What to produce
Show every line from the records below that contains the word "should". Case counts when matching.

---+---

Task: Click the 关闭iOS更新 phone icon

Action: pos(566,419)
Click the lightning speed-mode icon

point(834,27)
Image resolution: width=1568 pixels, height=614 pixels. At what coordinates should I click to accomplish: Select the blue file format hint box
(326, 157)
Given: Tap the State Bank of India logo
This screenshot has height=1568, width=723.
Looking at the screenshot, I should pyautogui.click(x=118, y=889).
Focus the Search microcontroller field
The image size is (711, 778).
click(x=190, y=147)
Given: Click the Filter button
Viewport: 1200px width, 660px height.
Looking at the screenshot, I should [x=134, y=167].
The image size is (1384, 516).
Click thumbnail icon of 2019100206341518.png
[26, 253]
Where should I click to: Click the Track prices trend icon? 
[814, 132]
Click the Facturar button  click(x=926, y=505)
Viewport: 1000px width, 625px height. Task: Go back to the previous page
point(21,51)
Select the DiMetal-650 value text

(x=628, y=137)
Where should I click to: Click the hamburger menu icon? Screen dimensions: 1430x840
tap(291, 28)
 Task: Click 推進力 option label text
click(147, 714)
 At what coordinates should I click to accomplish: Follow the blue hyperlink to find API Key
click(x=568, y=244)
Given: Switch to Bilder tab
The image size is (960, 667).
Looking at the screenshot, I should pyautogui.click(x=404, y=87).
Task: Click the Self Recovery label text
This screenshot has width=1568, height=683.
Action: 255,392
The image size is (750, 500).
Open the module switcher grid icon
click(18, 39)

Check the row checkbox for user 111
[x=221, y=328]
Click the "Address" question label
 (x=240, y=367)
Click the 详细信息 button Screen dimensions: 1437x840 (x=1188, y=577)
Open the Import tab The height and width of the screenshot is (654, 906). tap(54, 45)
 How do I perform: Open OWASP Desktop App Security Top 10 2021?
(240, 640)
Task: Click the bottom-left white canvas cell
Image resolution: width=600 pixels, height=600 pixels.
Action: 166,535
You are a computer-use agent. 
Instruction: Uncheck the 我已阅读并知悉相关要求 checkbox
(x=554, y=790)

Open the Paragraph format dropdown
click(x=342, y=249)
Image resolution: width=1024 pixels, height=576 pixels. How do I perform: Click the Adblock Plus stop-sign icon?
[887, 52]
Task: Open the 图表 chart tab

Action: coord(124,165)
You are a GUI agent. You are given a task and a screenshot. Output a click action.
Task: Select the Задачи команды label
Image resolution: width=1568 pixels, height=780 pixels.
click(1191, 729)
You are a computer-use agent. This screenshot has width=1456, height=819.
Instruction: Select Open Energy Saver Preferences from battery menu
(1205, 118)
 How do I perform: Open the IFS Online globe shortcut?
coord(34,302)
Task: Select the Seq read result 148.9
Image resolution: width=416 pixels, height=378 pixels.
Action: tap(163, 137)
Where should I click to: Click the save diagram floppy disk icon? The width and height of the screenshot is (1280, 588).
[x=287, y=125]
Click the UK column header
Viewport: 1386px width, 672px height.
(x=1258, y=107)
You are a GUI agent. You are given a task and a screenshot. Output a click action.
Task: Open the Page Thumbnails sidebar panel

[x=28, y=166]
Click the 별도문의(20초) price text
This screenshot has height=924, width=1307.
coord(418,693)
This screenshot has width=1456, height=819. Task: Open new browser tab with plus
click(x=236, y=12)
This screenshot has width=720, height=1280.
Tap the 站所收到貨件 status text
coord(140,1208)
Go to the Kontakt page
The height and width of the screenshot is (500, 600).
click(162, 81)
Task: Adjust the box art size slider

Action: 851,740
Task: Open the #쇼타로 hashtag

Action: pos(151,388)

---+---

The reply
Image resolution: width=1568 pixels, height=614 pixels. At what coordinates should I click to accomplish: Select the blue file format hint box
Looking at the screenshot, I should pyautogui.click(x=118, y=889).
Looking at the screenshot, I should [x=134, y=167].
Where should I click to: Click the Track prices trend icon? 
Where should I click to: Click the hamburger menu icon? Screen dimensions: 1430x840
 At what coordinates should I click to accomplish: Follow the blue hyperlink to find API Key
Looking at the screenshot, I should pyautogui.click(x=404, y=87).
Where should I click to: Click the save diagram floppy disk icon? The width and height of the screenshot is (1280, 588).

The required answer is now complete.